植物細胞においてはまず細胞の塊(カルス)や培養細胞をぺクチダーゼという酵素でバラバラに解離させて単細胞にしてから、細胞の表層にある固いセルロースでできた細胞壁を分解酵素セルラーゼで溶かし、その表層を裸にしたプロトプラスト細胞を作ってからPEG処理することによって新しい融合細胞を作り、栄養培地で育てカルスにまで成長させる。これを植物ホルモンで分化させた後に土に移植し個体にまで成長させる。
植物の場合は細胞融合技術によってバイオ野菜がすでに作られているが、1978年にマックスプランク研究所のメルシャースによって、卜マトとポテトの細胞が融合され、不完全ながら地上にトマト、地下にはポテトができるポマトという新しいバイオ植物が作られた。
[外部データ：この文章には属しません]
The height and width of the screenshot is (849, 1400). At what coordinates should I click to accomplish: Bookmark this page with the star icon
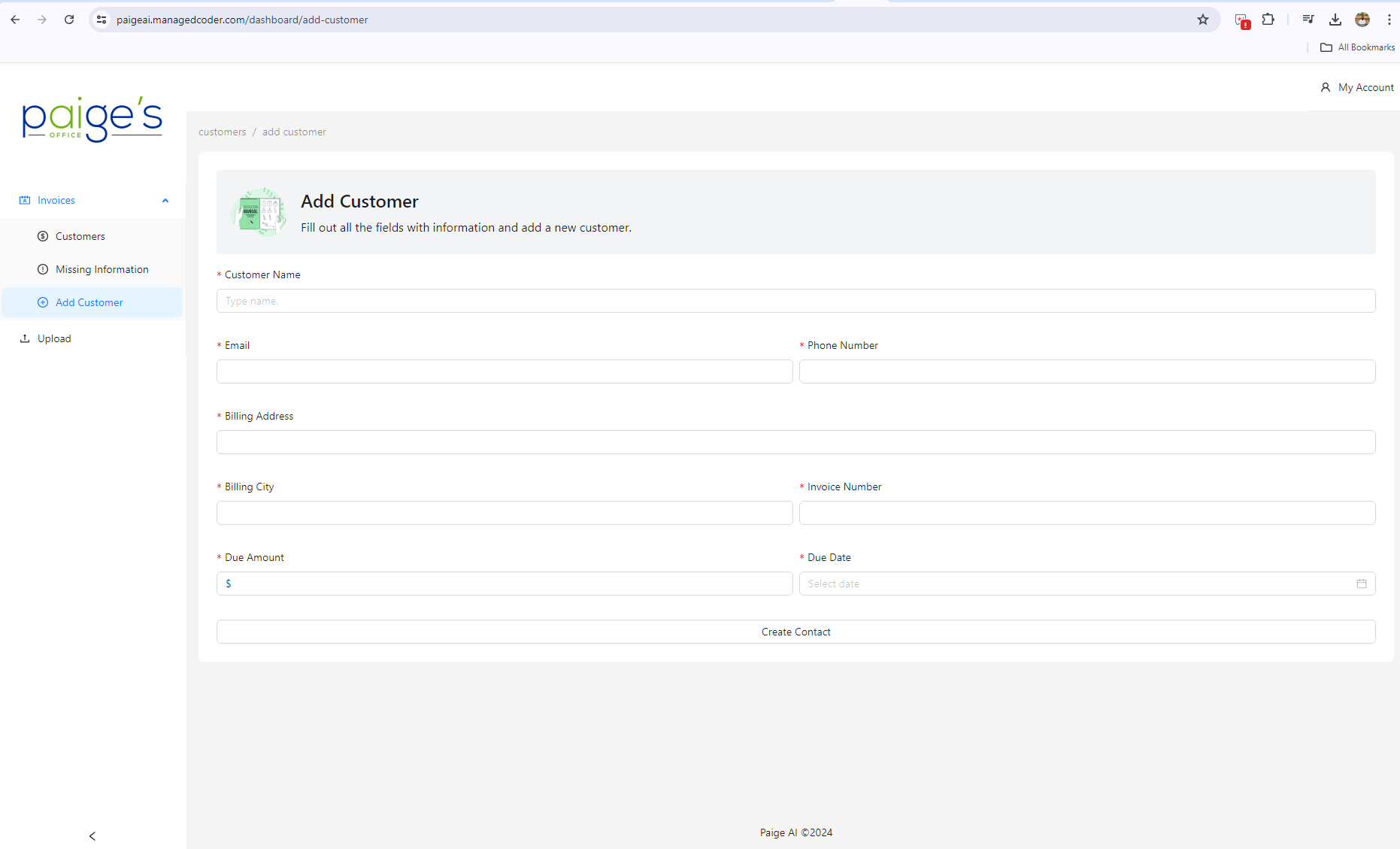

これは寒い土地でも育つジャガイモにトマトを成らせようというものである。その後、日本でも同様技術で作られた物に、キャベツとコマツナの細胞融合による千宝葉、長ネギ同士から作られた茎太で多収穫の一年中柔らかい春川おく太、白菜とキャベツからつくられたハクラン、セロリとレタスから作られたセルタス、カブと白菜から作られたオレンジ色の葉の野菜臭くないオレンジクィーン、オレンジを病気に強い性質を持つカラタチと細胞融合したオレタチなどがある。